▸ Dataset entries
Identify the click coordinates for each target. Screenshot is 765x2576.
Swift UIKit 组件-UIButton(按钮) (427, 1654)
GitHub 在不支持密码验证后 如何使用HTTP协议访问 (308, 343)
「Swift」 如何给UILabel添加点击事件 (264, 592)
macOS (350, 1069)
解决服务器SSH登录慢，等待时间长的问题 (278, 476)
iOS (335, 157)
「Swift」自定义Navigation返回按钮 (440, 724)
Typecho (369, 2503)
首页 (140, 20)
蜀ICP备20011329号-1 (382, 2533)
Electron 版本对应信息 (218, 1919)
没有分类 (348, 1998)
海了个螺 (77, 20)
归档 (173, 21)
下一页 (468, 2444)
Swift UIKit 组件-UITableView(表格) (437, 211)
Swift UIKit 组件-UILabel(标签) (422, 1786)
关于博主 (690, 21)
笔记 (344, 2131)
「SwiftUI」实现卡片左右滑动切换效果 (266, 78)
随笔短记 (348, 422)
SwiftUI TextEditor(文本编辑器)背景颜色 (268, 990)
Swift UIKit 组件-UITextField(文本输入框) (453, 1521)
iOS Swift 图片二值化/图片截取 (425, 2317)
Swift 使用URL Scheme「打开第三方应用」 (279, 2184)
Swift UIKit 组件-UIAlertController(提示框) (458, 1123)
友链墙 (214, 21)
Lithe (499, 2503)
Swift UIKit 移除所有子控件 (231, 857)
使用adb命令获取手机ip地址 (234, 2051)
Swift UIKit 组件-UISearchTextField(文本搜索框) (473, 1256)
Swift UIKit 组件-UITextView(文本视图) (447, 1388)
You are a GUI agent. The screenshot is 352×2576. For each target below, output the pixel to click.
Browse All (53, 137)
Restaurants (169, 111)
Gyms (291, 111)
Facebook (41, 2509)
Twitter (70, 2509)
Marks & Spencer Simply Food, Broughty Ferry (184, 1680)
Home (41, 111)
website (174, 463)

▸ Work instructions
Going from the line that has "下一页 (468, 2444)" through the last line of the entries, retype each line exactly as given and add nothing.

▸ Result of this exercise
下一页 (468, 2444)
Swift UIKit 组件-UITableView(表格) (437, 211)
Swift UIKit 组件-UILabel(标签) (422, 1786)
关于博主 (690, 21)
笔记 (344, 2131)
「SwiftUI」实现卡片左右滑动切换效果 (266, 78)
随笔短记 (348, 422)
SwiftUI TextEditor(文本编辑器)背景颜色 (268, 990)
Swift UIKit 组件-UITextField(文本输入框) (453, 1521)
iOS Swift 图片二值化/图片截取 (425, 2317)
Swift 使用URL Scheme「打开第三方应用」 (279, 2184)
Swift UIKit 组件-UIAlertController(提示框) (458, 1123)
友链墙 (214, 21)
Lithe (499, 2503)
Swift UIKit 移除所有子控件 (231, 857)
使用adb命令获取手机ip地址 (234, 2051)
Swift UIKit 组件-UISearchTextField(文本搜索框) (473, 1256)
Swift UIKit 组件-UITextView(文本视图) (447, 1388)
You are a GUI agent. The screenshot is 352×2576. For each target below, output the pixel to click.
Browse All (53, 137)
Restaurants (169, 111)
Gyms (291, 111)
Facebook (41, 2509)
Twitter (70, 2509)
Marks & Spencer Simply Food, Broughty Ferry (184, 1680)
Home (41, 111)
website (174, 463)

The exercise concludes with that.